_Description of the task_
Copy each line of the data beneath in which the word "Choose" appears.

_Material for this task_
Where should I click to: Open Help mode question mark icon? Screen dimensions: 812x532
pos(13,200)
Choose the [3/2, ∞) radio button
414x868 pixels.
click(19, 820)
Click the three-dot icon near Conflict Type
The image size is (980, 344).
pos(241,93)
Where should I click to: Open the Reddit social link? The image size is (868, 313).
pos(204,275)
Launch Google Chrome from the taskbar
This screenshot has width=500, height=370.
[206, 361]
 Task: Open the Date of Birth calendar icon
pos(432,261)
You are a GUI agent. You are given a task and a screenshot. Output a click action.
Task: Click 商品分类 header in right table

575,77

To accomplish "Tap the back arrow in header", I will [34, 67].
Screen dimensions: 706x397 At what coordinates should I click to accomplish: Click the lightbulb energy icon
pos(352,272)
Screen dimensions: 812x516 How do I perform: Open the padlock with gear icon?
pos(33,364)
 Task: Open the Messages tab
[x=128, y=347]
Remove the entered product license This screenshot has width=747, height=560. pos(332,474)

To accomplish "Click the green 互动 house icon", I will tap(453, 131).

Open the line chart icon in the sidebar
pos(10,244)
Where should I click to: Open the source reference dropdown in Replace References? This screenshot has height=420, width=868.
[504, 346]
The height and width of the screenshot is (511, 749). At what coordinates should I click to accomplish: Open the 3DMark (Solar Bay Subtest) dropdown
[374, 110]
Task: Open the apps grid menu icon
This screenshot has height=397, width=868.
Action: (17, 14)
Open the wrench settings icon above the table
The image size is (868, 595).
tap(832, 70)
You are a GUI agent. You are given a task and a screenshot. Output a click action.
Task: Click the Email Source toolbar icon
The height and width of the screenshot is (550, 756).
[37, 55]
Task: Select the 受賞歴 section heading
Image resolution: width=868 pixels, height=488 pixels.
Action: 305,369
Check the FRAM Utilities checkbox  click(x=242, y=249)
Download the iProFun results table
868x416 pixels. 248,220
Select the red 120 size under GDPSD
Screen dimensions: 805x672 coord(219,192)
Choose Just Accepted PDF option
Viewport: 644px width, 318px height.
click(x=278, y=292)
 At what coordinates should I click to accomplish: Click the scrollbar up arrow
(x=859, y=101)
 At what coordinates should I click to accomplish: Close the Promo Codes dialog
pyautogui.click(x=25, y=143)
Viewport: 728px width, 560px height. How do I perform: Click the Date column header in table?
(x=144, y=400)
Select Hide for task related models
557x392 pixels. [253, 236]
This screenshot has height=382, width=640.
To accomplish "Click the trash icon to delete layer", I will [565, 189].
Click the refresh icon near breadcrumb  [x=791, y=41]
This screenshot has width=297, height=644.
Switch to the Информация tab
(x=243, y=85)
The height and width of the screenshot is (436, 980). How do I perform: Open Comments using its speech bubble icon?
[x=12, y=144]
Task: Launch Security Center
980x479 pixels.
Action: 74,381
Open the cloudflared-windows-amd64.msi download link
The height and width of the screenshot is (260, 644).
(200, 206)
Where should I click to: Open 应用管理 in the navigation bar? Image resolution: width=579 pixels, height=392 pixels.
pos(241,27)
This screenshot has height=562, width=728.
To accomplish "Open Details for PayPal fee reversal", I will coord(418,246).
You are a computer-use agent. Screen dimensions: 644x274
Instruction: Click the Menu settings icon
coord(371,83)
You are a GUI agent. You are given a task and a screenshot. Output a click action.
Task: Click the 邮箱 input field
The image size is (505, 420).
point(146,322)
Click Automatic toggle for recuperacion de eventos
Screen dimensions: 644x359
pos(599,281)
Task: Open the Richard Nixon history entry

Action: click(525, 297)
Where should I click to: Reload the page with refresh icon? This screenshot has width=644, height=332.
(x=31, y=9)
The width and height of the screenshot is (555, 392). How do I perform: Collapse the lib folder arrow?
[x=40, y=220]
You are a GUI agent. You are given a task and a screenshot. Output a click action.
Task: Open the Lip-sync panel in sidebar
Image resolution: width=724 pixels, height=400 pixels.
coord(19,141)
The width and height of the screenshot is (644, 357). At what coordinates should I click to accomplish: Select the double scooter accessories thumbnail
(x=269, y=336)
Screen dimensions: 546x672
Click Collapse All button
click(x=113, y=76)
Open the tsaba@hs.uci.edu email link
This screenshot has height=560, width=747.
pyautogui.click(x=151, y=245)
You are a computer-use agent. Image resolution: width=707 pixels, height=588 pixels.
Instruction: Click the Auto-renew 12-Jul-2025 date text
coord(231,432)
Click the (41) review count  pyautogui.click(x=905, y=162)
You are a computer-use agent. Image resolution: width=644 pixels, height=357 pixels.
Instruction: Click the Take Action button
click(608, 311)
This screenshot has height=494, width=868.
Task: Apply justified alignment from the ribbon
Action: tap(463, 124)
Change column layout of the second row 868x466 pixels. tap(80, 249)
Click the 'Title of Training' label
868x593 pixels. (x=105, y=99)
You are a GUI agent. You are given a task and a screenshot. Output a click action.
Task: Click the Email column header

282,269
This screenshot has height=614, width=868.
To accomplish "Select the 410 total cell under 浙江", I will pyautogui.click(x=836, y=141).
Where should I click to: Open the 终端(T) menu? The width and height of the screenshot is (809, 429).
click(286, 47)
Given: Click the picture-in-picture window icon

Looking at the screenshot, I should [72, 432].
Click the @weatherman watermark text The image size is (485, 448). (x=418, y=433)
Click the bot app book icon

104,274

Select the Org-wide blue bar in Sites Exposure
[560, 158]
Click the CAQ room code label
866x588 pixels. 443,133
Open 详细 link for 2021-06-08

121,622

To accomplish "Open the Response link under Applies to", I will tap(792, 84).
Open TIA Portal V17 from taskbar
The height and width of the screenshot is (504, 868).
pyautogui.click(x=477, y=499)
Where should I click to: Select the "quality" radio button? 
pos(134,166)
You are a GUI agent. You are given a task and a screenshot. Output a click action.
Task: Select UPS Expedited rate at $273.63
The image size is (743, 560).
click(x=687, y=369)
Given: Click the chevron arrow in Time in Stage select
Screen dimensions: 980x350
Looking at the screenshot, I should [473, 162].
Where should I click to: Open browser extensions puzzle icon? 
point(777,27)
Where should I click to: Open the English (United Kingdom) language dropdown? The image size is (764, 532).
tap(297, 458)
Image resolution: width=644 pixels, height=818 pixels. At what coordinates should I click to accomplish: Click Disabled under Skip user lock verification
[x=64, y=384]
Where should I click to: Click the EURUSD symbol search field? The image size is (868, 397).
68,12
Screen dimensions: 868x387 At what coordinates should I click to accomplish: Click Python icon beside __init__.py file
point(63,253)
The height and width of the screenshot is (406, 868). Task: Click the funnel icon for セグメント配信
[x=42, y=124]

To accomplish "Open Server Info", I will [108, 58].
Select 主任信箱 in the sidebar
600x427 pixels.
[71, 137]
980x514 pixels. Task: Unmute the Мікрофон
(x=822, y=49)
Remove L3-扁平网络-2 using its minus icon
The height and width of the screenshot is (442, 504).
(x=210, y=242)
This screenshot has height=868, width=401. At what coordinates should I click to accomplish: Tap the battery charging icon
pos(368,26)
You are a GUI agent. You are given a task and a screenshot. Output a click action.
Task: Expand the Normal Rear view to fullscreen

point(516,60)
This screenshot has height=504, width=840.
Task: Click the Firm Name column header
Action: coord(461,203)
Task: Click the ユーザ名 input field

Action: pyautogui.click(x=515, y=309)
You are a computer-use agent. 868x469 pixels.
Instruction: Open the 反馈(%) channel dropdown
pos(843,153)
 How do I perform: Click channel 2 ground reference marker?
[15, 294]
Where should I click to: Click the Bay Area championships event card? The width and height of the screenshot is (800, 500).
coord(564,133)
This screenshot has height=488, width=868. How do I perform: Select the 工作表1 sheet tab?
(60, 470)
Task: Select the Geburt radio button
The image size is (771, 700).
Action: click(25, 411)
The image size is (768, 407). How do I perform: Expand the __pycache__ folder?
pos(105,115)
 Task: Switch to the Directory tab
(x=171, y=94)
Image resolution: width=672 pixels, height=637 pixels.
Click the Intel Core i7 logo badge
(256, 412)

_Task solution_
Choose the [3/2, ∞) radio button
Choose Just Accepted PDF option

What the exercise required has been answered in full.